Incorporating Translations into Resource Files from Excel

In a previous post we showed how to provide simple globalization support for multiple cultures/languages in a Blazor application. In this post, we will walk through a process that converts client-provided translations into the resource file format (.resx) used by our application.

Introduction

The goals are:

  1. Provide an easy way for our client to provide initial translations.
  2. Move towards an approach that allows our client to self-maintain translations.
  3. Position the application to move away from embedded resource files and towards dynamic translations provided by database records.

To meet the first goal, we provide our client with a spreadsheet containing the following columns:

  • KeyName
  • English
  • German
  • French
  • Portuguese
  • Spanish

What the client initially receives may look like this:

The completed file we receive back in return may look like this:

The steps we will take to get this into the format we want include:

  1. Convert the spreadsheet data into a comma-separated-value format file.
  2. Create database tables to support our needs.
  3. Import data from our CSV file into a staging table in our database.
  4. Transform the data into a more robust table in our database.
  5. Extract data, one language at a time in a format compatible with our .resx resource files.

Converting Spreadsheet data to CSV format

The first step in our process is to save this file in a comma-separated-value format. Using Excel, this is as easy as using the File | Save As command, then selecting the CSV format.

It is worth noting from the screenshot that Excel will save the CSF file in UTF-8 format. There is a minor tweak we will need to do in a moment to ensure this file’s data is properly imported. First, though, let’s prepare two database tables – one for staging and one with a more robust schema for storing our translation data.

Create database tables

The example SQL provided below is compatible with SQL Server. The first table we create is designed to mirror the format of data in our CSV file.

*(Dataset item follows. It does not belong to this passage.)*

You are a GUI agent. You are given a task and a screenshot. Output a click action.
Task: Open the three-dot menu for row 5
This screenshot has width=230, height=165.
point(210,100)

The dbo.Translations table

CREATE TABLE [dbo].[Translations](
	[KeyName] [nvarchar](450) NOT NULL,
	[EnglishValue] [nvarchar](2000) NULL,
	[GermanValue] [nvarchar](2000) NULL,
	[FrenchValue] [nvarchar](2000) NULL,
	[PortugeseValue] [nvarchar](2000) NULL,
	[SpanishValue] [nvarchar](2000) NULL
) ON [PRIMARY]

Next, we will create a table in SQL server that is suitable for storing data in a slightly different format we desire for support of known use cases of our project’s upcoming phase 2.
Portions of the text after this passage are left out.